S+
- Country: Portugal
- Broadcast area: Portugal
- Headquarters: Lisbon

Programming
- Language: Portuguese
- Picture format: 720p (HDTV)

Ownership
- Owner: Mediapro Portugal

History
- Launched: 30 April 2018

Links

= S+ (TV channel) =

Portuguese television channel

S+ is a Portuguese television channel owned by Mediapro that specializes in health and wellbeing programming. The channel is owned by Canalife, a Mediapro Portugal company, and airs content of its own production, and formerly, acquired content. The channel is headquartered in Lisbon, with its studios located at Venda do Pinheiro, with an additional operational office in Porto, at Centro de Inovação de Matosinhos.

==History==
S+ was announced on April 18, 2018, with a €2 million investment and an initial exclusivity deal with NOS, as well as an April 30 launch.
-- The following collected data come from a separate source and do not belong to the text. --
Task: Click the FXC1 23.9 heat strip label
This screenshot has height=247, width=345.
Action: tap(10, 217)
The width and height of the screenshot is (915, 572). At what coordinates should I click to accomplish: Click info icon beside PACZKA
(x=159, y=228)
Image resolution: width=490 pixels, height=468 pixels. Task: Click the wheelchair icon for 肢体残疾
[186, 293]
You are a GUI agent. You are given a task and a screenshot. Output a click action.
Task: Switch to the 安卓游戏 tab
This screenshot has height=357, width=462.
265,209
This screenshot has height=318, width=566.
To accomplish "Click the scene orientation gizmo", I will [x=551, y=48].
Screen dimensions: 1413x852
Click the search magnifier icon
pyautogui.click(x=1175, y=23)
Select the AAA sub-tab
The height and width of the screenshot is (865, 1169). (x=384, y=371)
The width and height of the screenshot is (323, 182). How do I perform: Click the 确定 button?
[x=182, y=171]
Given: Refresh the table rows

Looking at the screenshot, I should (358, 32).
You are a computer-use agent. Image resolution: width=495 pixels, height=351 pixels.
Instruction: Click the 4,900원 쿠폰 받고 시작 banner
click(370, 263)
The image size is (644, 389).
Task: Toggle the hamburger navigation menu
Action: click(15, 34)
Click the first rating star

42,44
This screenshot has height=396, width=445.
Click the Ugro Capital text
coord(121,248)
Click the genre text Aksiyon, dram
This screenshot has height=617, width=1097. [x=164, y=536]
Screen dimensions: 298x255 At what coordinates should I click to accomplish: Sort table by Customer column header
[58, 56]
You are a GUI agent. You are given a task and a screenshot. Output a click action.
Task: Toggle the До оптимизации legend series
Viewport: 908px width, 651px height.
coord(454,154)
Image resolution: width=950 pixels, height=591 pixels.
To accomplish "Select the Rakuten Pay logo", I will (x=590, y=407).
The channel at launch time had a staff of 30 and plans to become among the five most-watched cable channels by 2021. Launch formats included Com Todo o Gosto (cooking), Anatomia de Vénus (sex), Move It (physical training), Tenho um Bebé, E Agora? (parenting) and Pura Vida (stories of people who survived severe disease).

On May 2, 2019, coinciding with its first anniversary, the channel launched on MEO.

Its primary advertiser in 2022 was insurance company Fidelidade, which was responsible for 68,83% of Canalife's revenue in that year alone.